SET TASKS:
1. In the sheet feeding patent text, what happens to the coil in the conventional electromagnetic clutch when the clutch transfers the driving force to the feeding device?
2. From the sheet feeding patent text, output the passage starting at "In recent years, as" and ending at "the image data.".
3. Extend the sheet feeding patent text with the passage that comes next, beginning after its final sentence.

SELECTED EXCERPT:
━━━━━━

Abstract:
An image forming apparatus including a sheet feeding device that is driven by a driving device through an interval device. The interval device can transfer the driving force only when a coil in the interval device is not electrified. Accordingly, when the feeding device is in active condition, the coil and the interval device do not become hotter and sheet feeding becomes more reliable.

Description:
BACKGROUND OF THE INVENTION 
     1. Field of the Invention 
     The present invention relates to an image forming apparatus, e.g., a digital copier or a facsimile device. The image forming apparatus includes a feeding device having a transferring and release mechanism for a driving force. The feeding device is located upstream of registry rolls and located downstream of a sheet supplying and separating part in the sheet conveyance direction. 
     2. Discussion of the Background 
     In image forming apparatuses (e.g., electrostatic copying machines, printers, and facsimiles) that expand image data to form images based on a difference of the expanding period in each image data, a sheet conveyed to registry rolls remains there for a time corresponding to the expanding period. Then the sheet is conveyed synchronously with the writing action. While a sheet stops at the registry rolls, a sheet feeding device located downstream of a sheet supplying and separating part must stop feeding the next sheet. 
     In a conventional image forming apparatus, an electromagnetic clutch located between the registry rolls and the sheet supplying/separating part is used to transfer and release a driving force to the feeding device. When the clutch transfers the driving force to the feeding device, a coil equipped in the clutch is electrically energized. When the clutch releases the driving force, no electrical power is applied to the coil. 
     In recent years, as demand for higher speed printers and digital copiers has increased, sheet feeding speed has become higher and the space between sheets has narrowed. As the space between sheets has narrowed, the stopping period of the sheet feeding device has been reduced to the above-mentioned expanding time for the image data.

━━━━━━

DATA EXTRACT:

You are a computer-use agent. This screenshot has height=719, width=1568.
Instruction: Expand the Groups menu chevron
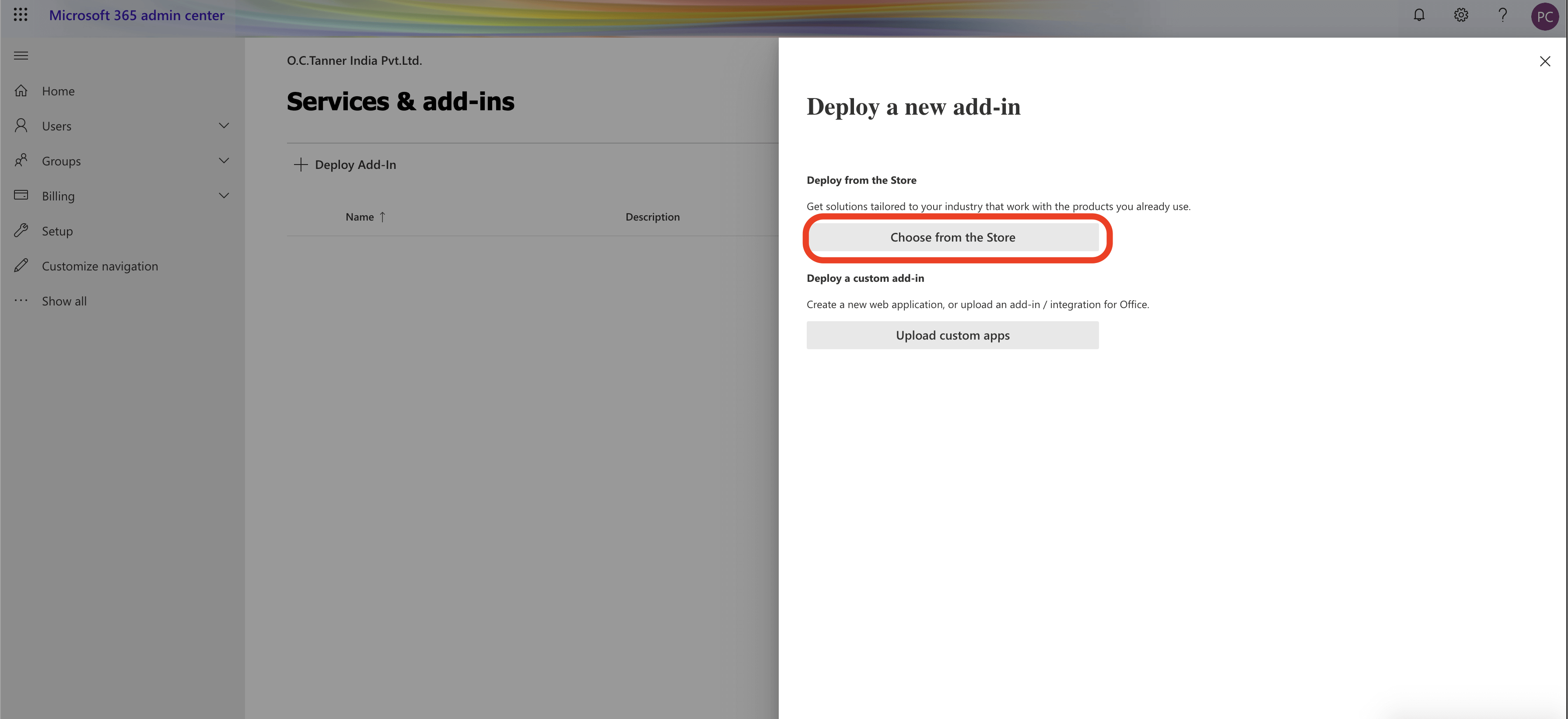click(224, 161)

━━━━━━

THE ANSWERS:
1. The coil is electrically energized.

2.
In recent years, as demand for higher speed printers and digital copiers has increased, sheet feeding speed has become higher and the space between sheets has narrowed. As the space between sheets has narrowed, the stopping period of the sheet feeding device has been reduced to the above-mentioned expanding time for the image data.

3.
     The expanding time is relatively short (about 1.5 seconds) except in peculiar cases. Accordingly, the clutch of the sheet feeding means becomes active for long durations. The coil, as a result becomes hotter which causes a static frictional torque of the electromagnetic clutch to decrease. As a result, the electromagnetic clutch can become faulty which causes miss-feeding of the sheet and the sheet is more easily jammed. 
     Further, when an image forming apparatus has plural sheet feeding devices and the distance between the sheet feeding devices and the registry is long, in order to resolve a jam condition with a single lever, driving loops coupled to each sheet feeding device are required to move all the sheet feeding devices. 
     Thus, the electromagnetic clutch is required to have a capacity that can transfer a driving force from the lever to the all the driving loops. When a load torque of the electromagnetic clutch from the lever is high or when the sheet supplying/separating device is united with the sheet feeding device, plural clutches and other driving loops specially designed to resolve sheet feeding jams are required. The addition of these components increases the cost of the apparatus. 
     SUMMARY OF THE INVENTION 
     Accordingly, one object of this invention is to provide a novel image forming apparatus that can feed a sheet reliably. 
     Another object of this invention is to provide a novel image forming apparatus having a clutch that does not cause the coil to overheat even when the stopping period of the sheet feeding device is short. 
     Still another object of this invention is to provide a novel image forming apparatus having a driving mechanism for resolving sheet feeding jams without increasing costs or complexity. 
     These and other objects of the present invention are achieved by providing a new and improved apparatus wherein an image forming apparatus has a sheet supplying device which supplies a sheet and registry rolls which control the timing of the transportation of the sheet to an image formed in an imaging forming area. A sheet feeding device having a roller and a shaft feeds the sheet fed from the sheet supplying device to the registry rolls through a conveyance pass. A non-exciting active electromagnetic type clutch arranged at an end of the shaft transfers driving power from a driving device to the sheet feeding device only when the clutch is not electrified.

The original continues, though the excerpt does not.